- Born: Johanna Greie January 6, 1864 Dresden, Germany
- Died: October 1911 (aged 47)
- Occupation(s): Writer, lecturer
- Spouse: Emile Greie

= Johanna Greie =

German-American socialist (1864-1911)

Johanna Greie (1864–1911), also known as Johanna Greie-Cramer, was a German-American writer, socialist, and reformer.

==Biography==
Born in Dresden on January 6, 1864 to middle-class parents, her formal education ended after primary school. She met and married Emile Greie, a lathe-turner devoted to the free-thought and Social Democratic movements.

A friend of her husband's, the writer Karl Schneidt, discovered her literary ability and urged her to write for his paper, the Neue Magdeburger Tageblatt, where she worked for some years.

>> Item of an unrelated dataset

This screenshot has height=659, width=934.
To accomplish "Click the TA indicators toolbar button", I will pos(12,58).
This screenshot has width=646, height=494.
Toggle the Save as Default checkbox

Forced to leave Germany as a result of the political convictions of her husband, whose views she shared, the couple moved to America in 1887. She "flowered virtually overnight into a leading Socialist writer and lecturer", becoming an editorialist in Der Sozialist, the party's weekly national newspaper; her major essay on the subject, "Is It Necessary For Women to Organize Themselves?," was published in early 1888 there and soon reprinted as the first major political treatise on women's organization from within the German-American Socialist movement. She wrote for the Chicagoer Arbeiter-Zeitung and started a women's page in the New Yorker Volkszeitung, making it her explicit aim to familiarize women with socialist class theory. In 1889 she was elected to the Committee on Credentials of the Socialist Labor Party of America.

Her biography is sketched out in the New Yorker Volkszeitung, Feb 26, 1911.

==Legacy==

During her lecture circuit on the subject of the Haymarket affair, Greie met Emma Goldman, who was deeply affected by her lecture in Rochester and went on to become a notable anarchist and political activist. Goldman wrote on meeting Greie in her autobiography.

As I turned towards them, I saw Greie motioning to me. I was startled, my heart beat violently, and my feet felt leaden. When I approached her, she took me by the hand and said: "I never saw a face that reflected such a tumult of emotions as yours. You must be feeling the impending tragedy intensely. Do you know the men?" In a trembling voice I replied: "Unfortunately not, but I do feel the case with every fibre, and when I heard you speak, it seemed to me as if I knew them." She put her hand on my shoulder. "I have a feeling that you will know them better as you learn their ideal, and that you will make their cause your own."
— Emma Goldman, Living My Life (1970)

==Bibliography==
- Is It Necessary For Women to Organize Themselves?